Musically and anatomically, it's brilliantly cosmopolitan. The detached strings and epically patient song formats of Post-Rock meet Indie Rock keyboards and power choruses, and the angular guitars and forensic instrumental interplay of Math Rock; orchestrated by the unabashed gravity and quiet/loud dynamics of Emo. It's so creatively dextrous it transcends straight definition, as feasibly Post-Emo. Stylistically, and in its handling of depression, Harmlessness is a colossal denouement to the notion of a revival. This is music that's important and great, and is here to stay. To adopt a corresponding pop culture buzzterm, this is no longer Emo Revivalism but Peak Emo.

The World, The Hotelier, Modern Baseball, The Wonder Years; these are the figureheads of a movement where depression in popular music is - if not yet normalised - ingenuously valued.

This isn't a trivial transformation; some of Pop history's icons have taken their own lives due to their depression, including Ian Curtis, Kurt Cobain and Nick Drake; and while some of their music alluded to their illnesses, they were just that, allusions. Without simplifying their idiosyncratic, multifaceted difficulties, these allusions - through a suggestive lyric, or in Curtis's case through a dance imitating his epileptic fits (subsequently misappropriated by oblivious scenesters, to his despair) - translate as cries for help.
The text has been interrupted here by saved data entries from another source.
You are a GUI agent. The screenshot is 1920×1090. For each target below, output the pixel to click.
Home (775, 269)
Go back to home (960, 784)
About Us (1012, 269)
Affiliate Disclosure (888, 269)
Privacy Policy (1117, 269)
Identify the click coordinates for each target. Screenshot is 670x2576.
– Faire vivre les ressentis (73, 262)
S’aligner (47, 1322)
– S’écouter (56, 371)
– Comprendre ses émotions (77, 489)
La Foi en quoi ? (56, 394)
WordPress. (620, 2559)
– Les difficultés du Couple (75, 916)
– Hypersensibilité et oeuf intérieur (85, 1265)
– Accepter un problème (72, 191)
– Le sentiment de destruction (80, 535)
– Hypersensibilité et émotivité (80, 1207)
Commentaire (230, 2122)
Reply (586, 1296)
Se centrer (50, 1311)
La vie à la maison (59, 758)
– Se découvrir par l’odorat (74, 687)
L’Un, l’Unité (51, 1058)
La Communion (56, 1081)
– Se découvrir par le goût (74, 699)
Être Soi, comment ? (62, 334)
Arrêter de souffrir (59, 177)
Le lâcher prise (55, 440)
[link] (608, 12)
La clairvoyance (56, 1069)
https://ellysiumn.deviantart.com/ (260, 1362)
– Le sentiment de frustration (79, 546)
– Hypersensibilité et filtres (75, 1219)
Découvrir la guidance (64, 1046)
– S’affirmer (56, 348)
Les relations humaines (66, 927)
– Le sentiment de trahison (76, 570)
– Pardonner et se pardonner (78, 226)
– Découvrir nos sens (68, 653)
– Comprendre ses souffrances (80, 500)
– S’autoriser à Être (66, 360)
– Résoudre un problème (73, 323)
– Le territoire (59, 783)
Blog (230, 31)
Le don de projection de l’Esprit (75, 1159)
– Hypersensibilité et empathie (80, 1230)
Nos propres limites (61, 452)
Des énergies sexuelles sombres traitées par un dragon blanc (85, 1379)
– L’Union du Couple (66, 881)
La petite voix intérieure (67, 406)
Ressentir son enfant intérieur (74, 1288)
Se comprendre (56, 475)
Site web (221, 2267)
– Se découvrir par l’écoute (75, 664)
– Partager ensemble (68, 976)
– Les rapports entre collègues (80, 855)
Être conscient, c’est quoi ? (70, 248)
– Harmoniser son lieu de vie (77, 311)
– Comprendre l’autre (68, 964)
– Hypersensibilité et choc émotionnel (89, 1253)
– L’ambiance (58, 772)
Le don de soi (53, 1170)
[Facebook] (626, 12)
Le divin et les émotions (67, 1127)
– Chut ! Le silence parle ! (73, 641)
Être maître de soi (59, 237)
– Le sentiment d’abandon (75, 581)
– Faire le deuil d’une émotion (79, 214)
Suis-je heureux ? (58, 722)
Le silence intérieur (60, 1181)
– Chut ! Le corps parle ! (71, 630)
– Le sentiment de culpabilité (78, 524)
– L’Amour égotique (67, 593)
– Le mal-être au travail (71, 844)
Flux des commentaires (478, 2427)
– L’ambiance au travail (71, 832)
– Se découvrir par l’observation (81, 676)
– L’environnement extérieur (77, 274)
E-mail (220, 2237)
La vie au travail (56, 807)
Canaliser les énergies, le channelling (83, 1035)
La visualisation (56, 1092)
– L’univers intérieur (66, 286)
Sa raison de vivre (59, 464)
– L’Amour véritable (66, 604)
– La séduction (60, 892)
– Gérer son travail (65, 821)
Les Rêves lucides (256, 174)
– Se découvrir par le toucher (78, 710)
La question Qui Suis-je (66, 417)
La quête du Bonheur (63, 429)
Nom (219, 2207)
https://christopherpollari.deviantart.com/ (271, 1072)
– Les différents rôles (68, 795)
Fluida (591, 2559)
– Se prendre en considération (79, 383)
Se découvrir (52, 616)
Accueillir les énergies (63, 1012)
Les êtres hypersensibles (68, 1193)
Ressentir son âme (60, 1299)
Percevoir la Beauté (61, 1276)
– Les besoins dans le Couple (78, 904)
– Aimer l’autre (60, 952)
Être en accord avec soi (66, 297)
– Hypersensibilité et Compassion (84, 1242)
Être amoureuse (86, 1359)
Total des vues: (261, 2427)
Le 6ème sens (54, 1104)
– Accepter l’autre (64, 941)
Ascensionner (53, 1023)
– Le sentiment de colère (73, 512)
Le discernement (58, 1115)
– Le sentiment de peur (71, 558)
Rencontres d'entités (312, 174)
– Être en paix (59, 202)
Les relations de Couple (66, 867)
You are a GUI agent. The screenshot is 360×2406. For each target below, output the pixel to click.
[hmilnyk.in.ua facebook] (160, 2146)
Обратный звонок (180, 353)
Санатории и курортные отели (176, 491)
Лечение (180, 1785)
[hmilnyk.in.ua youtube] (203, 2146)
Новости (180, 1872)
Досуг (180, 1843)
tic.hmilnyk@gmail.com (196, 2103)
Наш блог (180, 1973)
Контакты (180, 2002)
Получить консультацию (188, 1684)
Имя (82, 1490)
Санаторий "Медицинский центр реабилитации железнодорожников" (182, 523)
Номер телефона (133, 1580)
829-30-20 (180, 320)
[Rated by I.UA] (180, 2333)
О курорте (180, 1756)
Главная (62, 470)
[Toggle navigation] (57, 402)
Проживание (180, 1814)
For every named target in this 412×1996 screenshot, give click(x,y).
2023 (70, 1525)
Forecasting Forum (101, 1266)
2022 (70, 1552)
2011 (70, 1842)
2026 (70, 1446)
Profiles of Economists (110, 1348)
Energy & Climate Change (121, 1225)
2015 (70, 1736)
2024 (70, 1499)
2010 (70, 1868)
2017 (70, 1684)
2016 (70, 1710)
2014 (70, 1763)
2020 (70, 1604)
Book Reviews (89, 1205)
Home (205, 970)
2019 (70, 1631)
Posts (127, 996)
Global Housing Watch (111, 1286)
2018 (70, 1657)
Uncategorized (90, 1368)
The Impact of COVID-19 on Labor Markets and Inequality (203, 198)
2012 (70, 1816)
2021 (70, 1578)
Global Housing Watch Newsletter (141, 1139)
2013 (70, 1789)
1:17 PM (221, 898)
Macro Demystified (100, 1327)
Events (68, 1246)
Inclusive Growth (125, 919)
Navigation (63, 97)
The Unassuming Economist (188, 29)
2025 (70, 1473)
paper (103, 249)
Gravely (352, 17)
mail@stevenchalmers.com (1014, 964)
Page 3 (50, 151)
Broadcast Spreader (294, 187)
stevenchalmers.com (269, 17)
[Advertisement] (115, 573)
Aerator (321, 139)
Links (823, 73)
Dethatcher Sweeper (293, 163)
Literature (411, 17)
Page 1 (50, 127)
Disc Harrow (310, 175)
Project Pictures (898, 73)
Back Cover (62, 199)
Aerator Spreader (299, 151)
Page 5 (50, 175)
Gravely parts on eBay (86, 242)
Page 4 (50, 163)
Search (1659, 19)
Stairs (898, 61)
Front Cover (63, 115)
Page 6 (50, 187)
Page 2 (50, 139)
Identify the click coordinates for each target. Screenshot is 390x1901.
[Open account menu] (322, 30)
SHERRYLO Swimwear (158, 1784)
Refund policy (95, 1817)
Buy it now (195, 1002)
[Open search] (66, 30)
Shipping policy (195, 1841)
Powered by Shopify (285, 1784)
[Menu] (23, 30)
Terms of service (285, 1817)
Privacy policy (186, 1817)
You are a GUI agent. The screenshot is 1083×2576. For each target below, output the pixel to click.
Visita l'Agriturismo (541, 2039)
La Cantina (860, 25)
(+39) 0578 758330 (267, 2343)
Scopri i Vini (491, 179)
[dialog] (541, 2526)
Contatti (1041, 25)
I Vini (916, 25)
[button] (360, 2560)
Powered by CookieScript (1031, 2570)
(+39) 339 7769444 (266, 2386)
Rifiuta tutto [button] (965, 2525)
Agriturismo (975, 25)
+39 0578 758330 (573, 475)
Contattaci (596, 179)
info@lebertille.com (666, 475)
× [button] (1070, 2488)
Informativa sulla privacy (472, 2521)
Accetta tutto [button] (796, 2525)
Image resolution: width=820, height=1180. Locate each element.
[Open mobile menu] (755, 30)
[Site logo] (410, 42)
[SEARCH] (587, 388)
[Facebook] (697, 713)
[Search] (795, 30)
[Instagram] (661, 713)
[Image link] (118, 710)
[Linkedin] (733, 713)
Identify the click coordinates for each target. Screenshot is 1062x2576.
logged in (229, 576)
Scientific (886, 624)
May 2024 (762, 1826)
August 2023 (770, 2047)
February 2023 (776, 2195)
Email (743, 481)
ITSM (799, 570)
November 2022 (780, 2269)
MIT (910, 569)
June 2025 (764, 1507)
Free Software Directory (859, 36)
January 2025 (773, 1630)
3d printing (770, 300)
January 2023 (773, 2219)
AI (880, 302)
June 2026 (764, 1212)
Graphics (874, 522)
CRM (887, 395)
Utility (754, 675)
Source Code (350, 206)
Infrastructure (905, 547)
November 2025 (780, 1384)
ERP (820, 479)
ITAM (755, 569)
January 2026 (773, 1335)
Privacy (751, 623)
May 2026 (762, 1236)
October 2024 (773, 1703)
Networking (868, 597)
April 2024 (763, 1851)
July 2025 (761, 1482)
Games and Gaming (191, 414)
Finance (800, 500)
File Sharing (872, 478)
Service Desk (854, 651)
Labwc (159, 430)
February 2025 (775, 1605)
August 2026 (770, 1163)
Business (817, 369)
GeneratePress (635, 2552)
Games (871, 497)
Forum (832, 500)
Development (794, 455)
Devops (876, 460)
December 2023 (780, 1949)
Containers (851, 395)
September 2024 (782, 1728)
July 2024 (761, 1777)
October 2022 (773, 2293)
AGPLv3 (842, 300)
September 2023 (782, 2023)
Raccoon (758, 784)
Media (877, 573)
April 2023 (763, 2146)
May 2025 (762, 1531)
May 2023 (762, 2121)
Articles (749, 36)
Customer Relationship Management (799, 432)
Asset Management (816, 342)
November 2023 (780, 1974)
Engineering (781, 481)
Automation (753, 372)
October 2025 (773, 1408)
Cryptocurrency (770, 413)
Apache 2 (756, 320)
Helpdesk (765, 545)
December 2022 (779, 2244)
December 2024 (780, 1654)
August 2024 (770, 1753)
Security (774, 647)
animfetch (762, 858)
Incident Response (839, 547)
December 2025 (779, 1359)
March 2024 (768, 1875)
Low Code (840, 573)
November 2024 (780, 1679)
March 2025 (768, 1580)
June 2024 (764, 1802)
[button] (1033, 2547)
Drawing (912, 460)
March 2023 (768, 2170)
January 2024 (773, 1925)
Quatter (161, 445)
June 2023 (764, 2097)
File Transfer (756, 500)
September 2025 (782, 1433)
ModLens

Suffocated by societal taboo and mischaracterisation, they had no outlet for cathartically expressing themselves in a safe context, just as millions of people continue to feel stifled and isolated today. That a figure like Kid Cudi, so synonymous with breezy Rap (although this is, again, a mischaracterisation), recently checked himself into rehab because of his depression, and released a public statement clarifying his position, is momentous and beneficent; evidence that even one of the most habitually hyper-masculine spheres of the music industry can foster a comfortable environment.

That the leaders of Evo's revival, feel comfortable opening up through their work is inspiring, and the same goes for the writer-directors, the showrunners, and the bestselling authors today. A more convivial society has creatively invigorated them, producing innovative and compelling work that by turn buttresses our familiarity with and sympathy towards mental illness. It's okay to not be okay, and we're experiencing an artistic and humanistic purple patch as a consequence.